Two secular women stopped me to say that when they go for a walk at night, they take a big rock and sometimes a knife, to be on the safe side. "This isn't the city I grew up in," one said, who came back here to live after 30 years in Tel Aviv."


If there is anyone the city's residents who came to the rally can find to blame for the situation, it is the mayor, Moshe Abutbul. They say for years he did not hear their complaints about attacks on women by the increasing numbers of ultra-Orthodox.

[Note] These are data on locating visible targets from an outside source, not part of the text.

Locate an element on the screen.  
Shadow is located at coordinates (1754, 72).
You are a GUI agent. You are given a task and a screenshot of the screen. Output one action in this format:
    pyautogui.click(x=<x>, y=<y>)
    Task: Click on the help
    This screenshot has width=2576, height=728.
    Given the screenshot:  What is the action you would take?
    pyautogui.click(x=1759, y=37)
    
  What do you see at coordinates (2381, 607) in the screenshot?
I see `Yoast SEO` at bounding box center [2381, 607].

According to Tzion Sultan, a local social activist, Abutbul wants to make secular people and the moderately religious leave the city, and 7,500 people have done precisely that over the past four years.


Cooperation between Abutbul, the ultra-Orthodox Housing and Construction Minister Ariel Atias and the prime minister have led to the fact that out of 30,000 housing units soon to be built in the city, only 2,000 are earmarked for secular or moderate Orthodox people, Sultan says.


The question is how long will it take us to forget about Beit Shemesh and leave its secular and moderate Orthodox residents, which still make up 65 percent of the city's population, to the ultra-Orthodox extremists and the municipality that cooperates with them.